Walking round London you get used to being approached by all sorts of individuals. There’s the charity dudes, clip-board in hand, ready to sign you up to pay a tenner a month to Oxfam, at least 9 quid of which will pay the charity dude and the company who hired him out, leaving just a pound a month to save all the children in Darfur. Then there’s beggars of various types and colours and of course there’s the police. Not many, granted, and they only approach me if my nob is hanging out. Fortunately, they can’t get me for ‘historical crimes’ when I’m walking down the Strand.
Yesterday I was walking past Temple Station when a young guy with a big smile approached me. My first thought was ‘rent boy’. And he was pretty. But he was very clean and smart and he just said: “excuse me, Sir, would you like to come to church this Sunday?” Because I was in a big hurry to get home so we could attend a 60th birthday dinner, I just said ‘FUCK OFF!!’ Actually I just thanked him, and politely refused, without breaking my stride.
Which is unusual. Not the approach. But me letting him go. Because I love a Christian. They are such wonderfully ‘good people’. I wanted to talk to him. I wanted to say: “oyyyyy, have you got the wrong atheist!”, but who had the time.
We get Jehovah’s Witnesses knocking on the door. I always spend ten minutes trying to convert THEM away from Jesus. I apply logic. Really annoying logic because that is something you don’t find in religion.

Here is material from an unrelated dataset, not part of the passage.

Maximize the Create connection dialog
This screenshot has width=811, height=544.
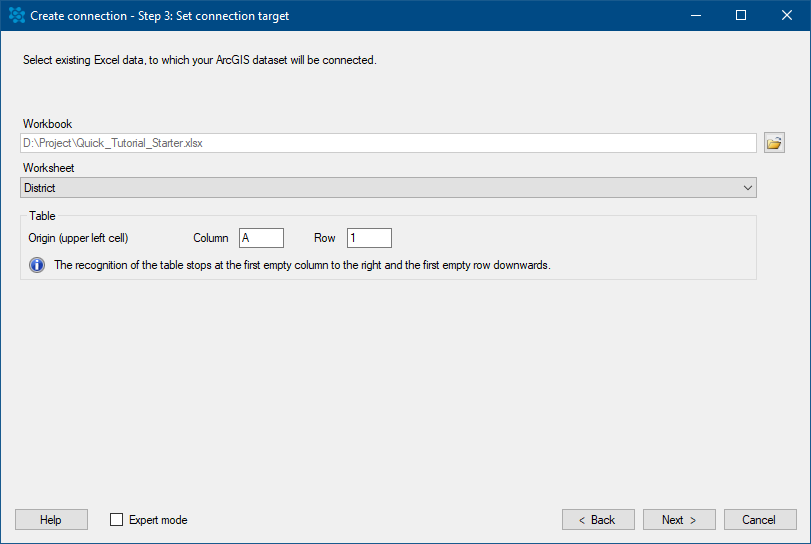point(741,16)
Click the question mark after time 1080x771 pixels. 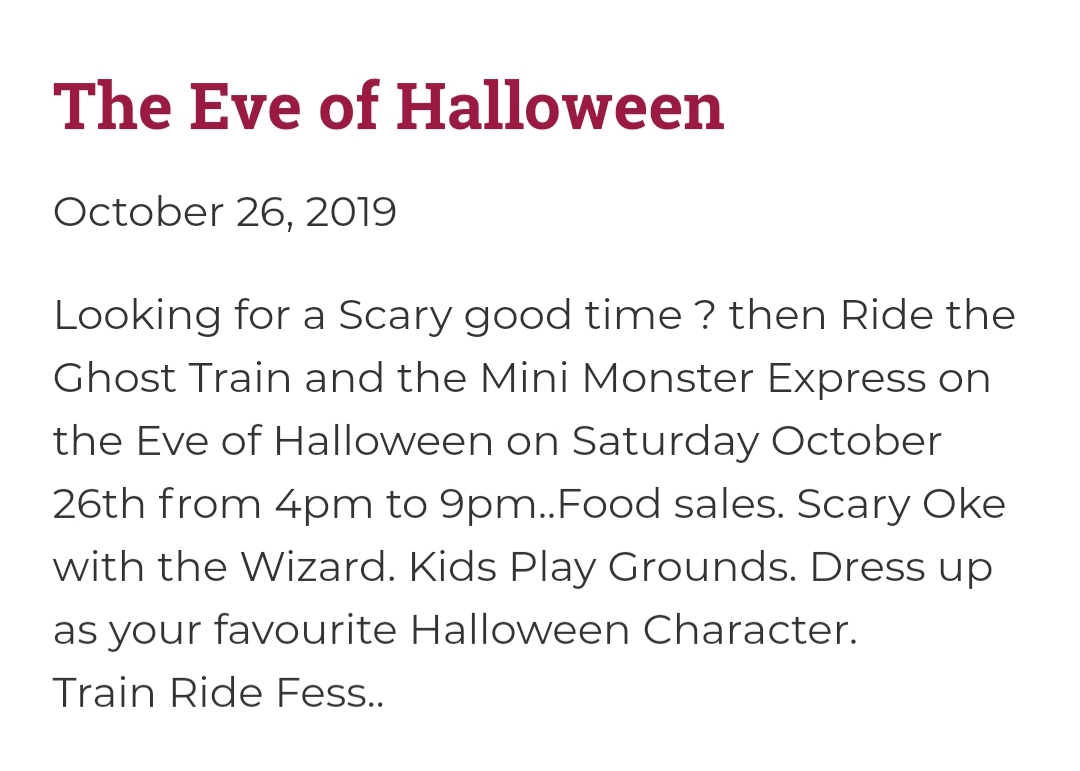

So when a JW asked me “how do you think we could achieve peace on Earth?” (They love a ‘big question’), I replied that we need to ban all forms of organised religion, as they’re the cause of about 95% of the world’s problems. He then tried to quote me from Corinthians 19, or the book of Luke, saying that “when Jesus passed to Mark at the far post, thus dids’t Habeus Corpus…”. He showed me the passage in his bible. So I showed him a line in a Stephen King book I had nearby. Well why not? Thus I then insisted that we could continue the conversation but without the bible. Because I question its factual provenance. And we battle to convert each other. Apparently Jesus died to save me. Who knew? And from what???
I love a Christian. But in a very ‘Book of Mormon’ kind’a way.